The Bridgeport Evening Farmer, also briefly known as the Daily Bridgeport Farmer and the Daily Republican Farmer, was a newspaper based out of Bridgeport, Connecticut from 1866 to 1917.

History

Predecessors 
The Bridgeport Evening Farmer's earliest predecessor, the Danbury-based Farmers Journal, began publication in March 1790. The newspaper underwent a series of name changes in the following years, becoming the Farmers Chronicle in 1793, and the Republican Journal in 1796. The paper would revert to its original name in 1800, but would briefly become the Farmer’s Journal and Columbian Ark for a few months in 1803.

In the early 1800s, Connecticut remained a strong Federalist stronghold, but under the leadership of editor Stiles Nicholas the newspaper was staunchly Democratic. Nicholas was fined and jailed in 1807 when defending the editor of another pro-Democrat paper from accusations of libel. Nicholas would move the paper, now called the Republican Farmer, from Danbury to Bridgeport in 1810. Over the following decades, and communication technology and printing rapidly improved, the paper published longer issues.

In 1837, Stiles Nicholas' son, Roswell Nicholas, took over as the Republican Farmer's editor, and took over the paper's management three years later.

Antebellum period 
Sometime in the mid-1850s, a man named William S. Pomeroy began a newspaper known as the Daily Farmer, partnering with a Yale-educated southerner named Nathan Stephen Morse. The Daily Farmer regularly published content highly critical of Abraham Lincoln, in defense of slavery, and, even during the Civil War, supportive of peace with the Confederacy. On August 24, 1861, a pro-union mob led by soldiers attacked the Farmer’s offices, and Pomeroy and Morse both fled the scene. After the Civil War, journalist James B. Gould and printer Henry B. Stiles took over the publication of the long-lived weekly Republican Farmer and the Daily Farmer, the latter of which was now called the Evening Farmer, and in 1866, was renamed to the Bridgeport Evening Farmer.

As the Bridgeport Evening Farmer 

Stiles Nicholas' son-in-law Floyd Tucker took over the position as editor of the Bridgeport Evening Farmer, and continued the paper's militant Democratic alignment. Under Tucker's management, the paper engaged in acrimonious disputes with other papers, and actively supported Democratic candidates in the area. Bridgeport mayor Denis Mulvihill credited the paper with securing his re-election in 1903. The Bridgeport Evening Farmer also frequently supported the causes of organized labor, regularly calling for better wages and shorter working hours. In 1915, when workers went on strike in Bridgeport for an eight-hour work day, the paper publicly supported them. However, upon the United States' entry into World War I, the paper called upon the city's unions to limit strike actions.

Under later names 
From 1917 to 1927, the newspaper underwent a series of name changes, finally settling on the Bridgeport Times-Star following a merger in 1926.

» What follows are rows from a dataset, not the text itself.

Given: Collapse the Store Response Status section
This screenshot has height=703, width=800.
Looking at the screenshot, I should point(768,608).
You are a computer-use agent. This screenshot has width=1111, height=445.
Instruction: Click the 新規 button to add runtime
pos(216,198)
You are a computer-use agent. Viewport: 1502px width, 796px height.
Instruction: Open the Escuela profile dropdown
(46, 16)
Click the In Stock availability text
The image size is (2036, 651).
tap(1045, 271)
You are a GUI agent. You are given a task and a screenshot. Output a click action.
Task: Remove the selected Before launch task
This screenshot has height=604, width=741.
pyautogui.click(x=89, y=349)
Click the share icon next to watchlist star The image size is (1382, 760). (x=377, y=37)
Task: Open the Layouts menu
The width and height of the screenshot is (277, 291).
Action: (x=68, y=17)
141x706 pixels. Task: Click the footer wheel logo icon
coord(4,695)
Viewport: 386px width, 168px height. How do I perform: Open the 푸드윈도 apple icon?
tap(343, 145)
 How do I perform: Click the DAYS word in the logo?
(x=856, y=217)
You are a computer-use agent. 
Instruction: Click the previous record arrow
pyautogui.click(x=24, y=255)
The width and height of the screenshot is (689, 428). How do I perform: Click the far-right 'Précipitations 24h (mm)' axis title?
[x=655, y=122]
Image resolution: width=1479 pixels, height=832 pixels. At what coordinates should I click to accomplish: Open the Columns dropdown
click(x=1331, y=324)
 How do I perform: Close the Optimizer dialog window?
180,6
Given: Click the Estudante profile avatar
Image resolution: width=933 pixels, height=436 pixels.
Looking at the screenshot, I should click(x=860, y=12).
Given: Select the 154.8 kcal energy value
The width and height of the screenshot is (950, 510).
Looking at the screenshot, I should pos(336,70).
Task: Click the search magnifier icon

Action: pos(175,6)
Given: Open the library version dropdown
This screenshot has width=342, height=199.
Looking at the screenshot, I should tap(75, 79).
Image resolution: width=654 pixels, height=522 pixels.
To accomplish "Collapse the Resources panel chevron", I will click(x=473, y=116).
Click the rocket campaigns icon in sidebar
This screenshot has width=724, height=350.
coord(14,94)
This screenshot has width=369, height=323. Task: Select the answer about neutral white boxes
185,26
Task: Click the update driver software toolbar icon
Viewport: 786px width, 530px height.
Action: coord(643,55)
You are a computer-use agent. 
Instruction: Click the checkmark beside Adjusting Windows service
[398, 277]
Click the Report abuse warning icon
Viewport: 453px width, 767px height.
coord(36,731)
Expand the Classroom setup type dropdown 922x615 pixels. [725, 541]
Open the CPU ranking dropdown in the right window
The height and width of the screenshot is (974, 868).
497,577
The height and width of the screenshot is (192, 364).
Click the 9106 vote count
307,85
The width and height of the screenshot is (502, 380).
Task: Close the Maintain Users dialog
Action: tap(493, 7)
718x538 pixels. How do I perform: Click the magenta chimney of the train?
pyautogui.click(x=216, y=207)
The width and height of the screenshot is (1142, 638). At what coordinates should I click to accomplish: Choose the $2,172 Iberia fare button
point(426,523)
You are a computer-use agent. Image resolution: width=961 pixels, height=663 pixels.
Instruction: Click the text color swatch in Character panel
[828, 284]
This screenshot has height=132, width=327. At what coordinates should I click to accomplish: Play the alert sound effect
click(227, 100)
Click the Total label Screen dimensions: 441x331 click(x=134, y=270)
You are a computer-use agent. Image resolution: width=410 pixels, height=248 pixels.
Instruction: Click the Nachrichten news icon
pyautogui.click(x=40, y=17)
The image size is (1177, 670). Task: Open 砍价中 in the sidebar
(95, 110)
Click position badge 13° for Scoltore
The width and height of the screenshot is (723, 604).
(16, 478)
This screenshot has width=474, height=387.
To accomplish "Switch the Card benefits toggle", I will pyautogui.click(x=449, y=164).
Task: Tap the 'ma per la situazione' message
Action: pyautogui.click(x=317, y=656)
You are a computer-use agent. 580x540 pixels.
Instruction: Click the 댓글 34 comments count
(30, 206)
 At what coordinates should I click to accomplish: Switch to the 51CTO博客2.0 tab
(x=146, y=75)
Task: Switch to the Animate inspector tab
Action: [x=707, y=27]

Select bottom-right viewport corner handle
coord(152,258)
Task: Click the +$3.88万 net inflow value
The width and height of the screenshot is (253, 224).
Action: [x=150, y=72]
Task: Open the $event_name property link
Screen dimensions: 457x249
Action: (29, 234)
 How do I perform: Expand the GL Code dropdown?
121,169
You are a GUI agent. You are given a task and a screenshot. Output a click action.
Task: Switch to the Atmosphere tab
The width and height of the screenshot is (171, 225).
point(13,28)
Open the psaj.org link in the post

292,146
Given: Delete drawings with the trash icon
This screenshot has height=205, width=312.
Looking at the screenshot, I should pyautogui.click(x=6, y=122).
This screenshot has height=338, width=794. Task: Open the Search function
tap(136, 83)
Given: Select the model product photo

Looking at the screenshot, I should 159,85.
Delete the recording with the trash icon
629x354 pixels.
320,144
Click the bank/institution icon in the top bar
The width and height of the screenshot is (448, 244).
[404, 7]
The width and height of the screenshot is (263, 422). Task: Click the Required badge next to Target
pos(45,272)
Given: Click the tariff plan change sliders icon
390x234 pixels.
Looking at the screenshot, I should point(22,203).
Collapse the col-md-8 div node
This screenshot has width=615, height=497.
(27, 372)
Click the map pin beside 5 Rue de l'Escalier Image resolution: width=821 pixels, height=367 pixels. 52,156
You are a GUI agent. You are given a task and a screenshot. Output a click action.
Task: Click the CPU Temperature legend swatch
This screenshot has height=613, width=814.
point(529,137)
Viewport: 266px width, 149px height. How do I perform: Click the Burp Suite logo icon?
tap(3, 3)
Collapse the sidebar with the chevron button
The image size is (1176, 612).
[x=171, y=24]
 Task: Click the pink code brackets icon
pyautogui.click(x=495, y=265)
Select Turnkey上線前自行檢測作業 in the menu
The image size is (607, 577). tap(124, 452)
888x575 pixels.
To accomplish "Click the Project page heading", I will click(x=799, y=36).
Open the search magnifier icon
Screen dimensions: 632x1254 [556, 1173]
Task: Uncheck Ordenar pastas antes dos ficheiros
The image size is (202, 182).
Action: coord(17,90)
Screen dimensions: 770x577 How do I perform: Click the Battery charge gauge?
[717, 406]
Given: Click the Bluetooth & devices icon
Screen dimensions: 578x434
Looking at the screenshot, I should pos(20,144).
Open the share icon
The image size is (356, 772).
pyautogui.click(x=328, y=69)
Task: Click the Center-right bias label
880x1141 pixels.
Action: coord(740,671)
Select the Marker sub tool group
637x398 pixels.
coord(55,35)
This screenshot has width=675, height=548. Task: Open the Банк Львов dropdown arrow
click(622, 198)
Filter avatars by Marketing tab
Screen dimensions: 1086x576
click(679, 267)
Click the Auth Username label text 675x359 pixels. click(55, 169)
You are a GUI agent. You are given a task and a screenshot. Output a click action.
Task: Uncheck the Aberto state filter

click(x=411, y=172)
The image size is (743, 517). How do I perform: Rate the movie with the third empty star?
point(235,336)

Following the 1926 merger, James L. McGovern became the editor of the paper. His editorial style was noted as a stark departure of Tucker's partisan management, and proclaimed that the Bridgeport Times-Star would be an "independent newspaper" which conformed to the "modern standards of journalism". This new style attracted a degree of success, and the Bridgeport Times-Star boasted circulation of 22,000 and a readership of 100,000 by November 1930, beating out the city's other large paper, the Bridgeport Post (now the Connecticut Post).

During the Great Depression, the newspaper experience financial hardship, and was unable to pay dividends to its shareholders. In 1941, the Bridgeport Post bought out the Bridgeport Times-Star for $200,000, and destroyed their equipment, ending daily newspaper competition in the city. The Bridgeport Times-Star published its last issue on November 25, 1941.

Digitalization 
Issues of the Bridgeport Evening Farmer have been digitalized by the Library of Congress and the Connecticut State Library.